━━ Input records

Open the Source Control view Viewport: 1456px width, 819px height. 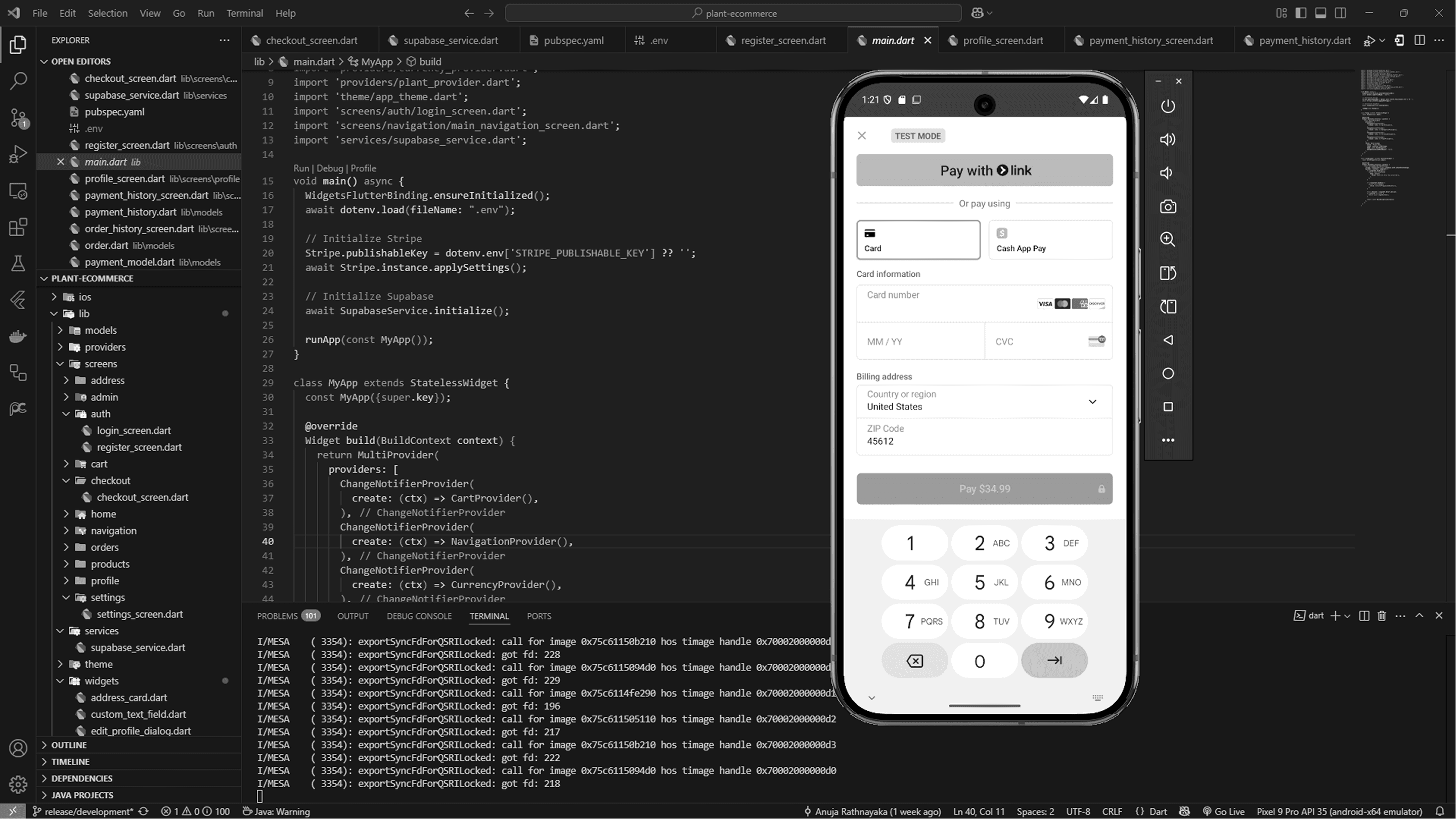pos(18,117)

━━━━
━━ Input records

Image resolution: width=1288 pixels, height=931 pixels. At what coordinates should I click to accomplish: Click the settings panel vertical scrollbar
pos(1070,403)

━━━━
━━ Input records

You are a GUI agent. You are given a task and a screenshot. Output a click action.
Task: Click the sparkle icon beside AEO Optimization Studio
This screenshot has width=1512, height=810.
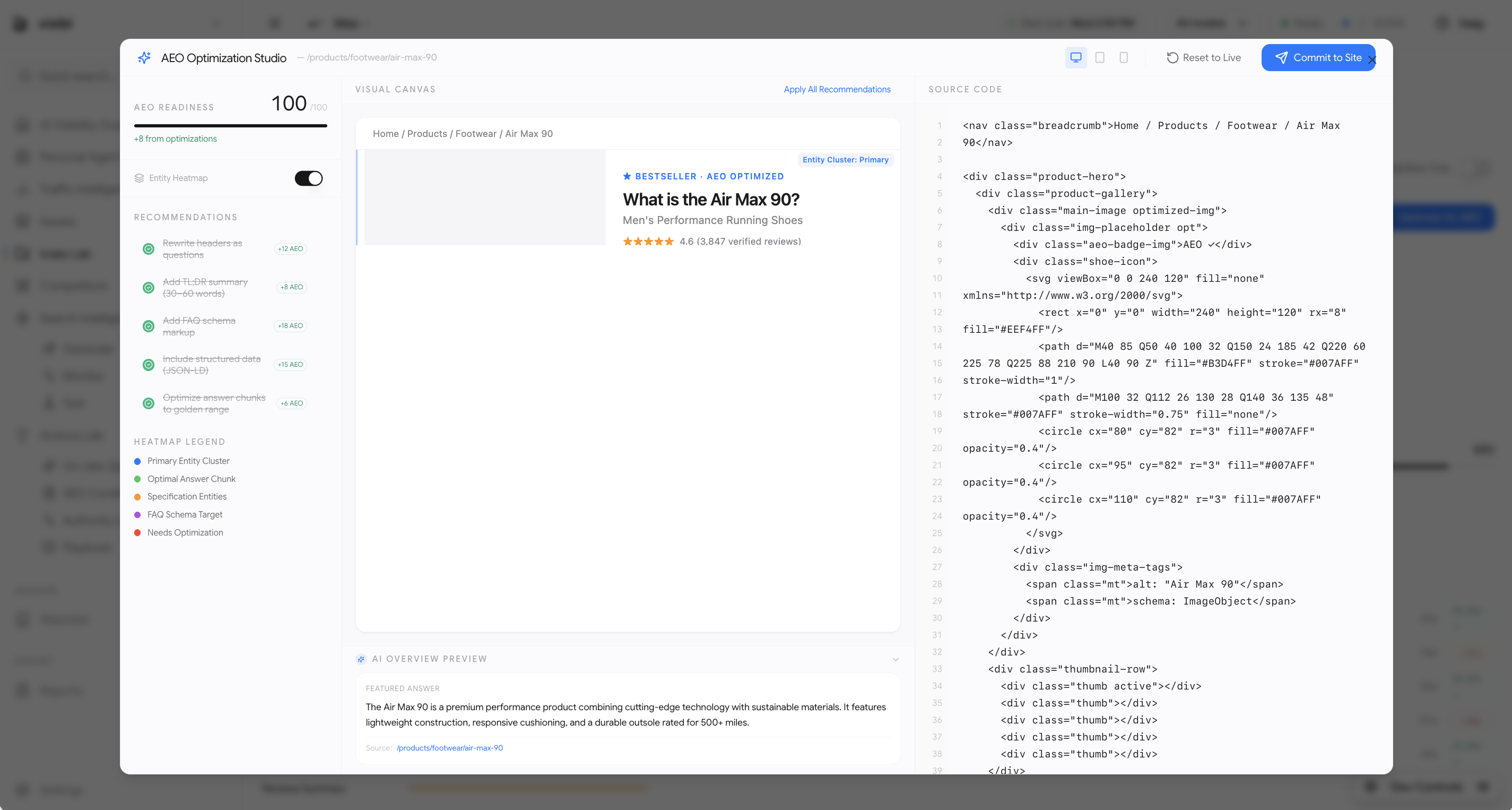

━━━━

**What this task involves:** Task for the records above: copy every line in which the word "screenshot" occurs.

**Result of this task:**
You are a GUI agent. You are given a task and a screenshot. Output a click action.
This screenshot has width=1512, height=810.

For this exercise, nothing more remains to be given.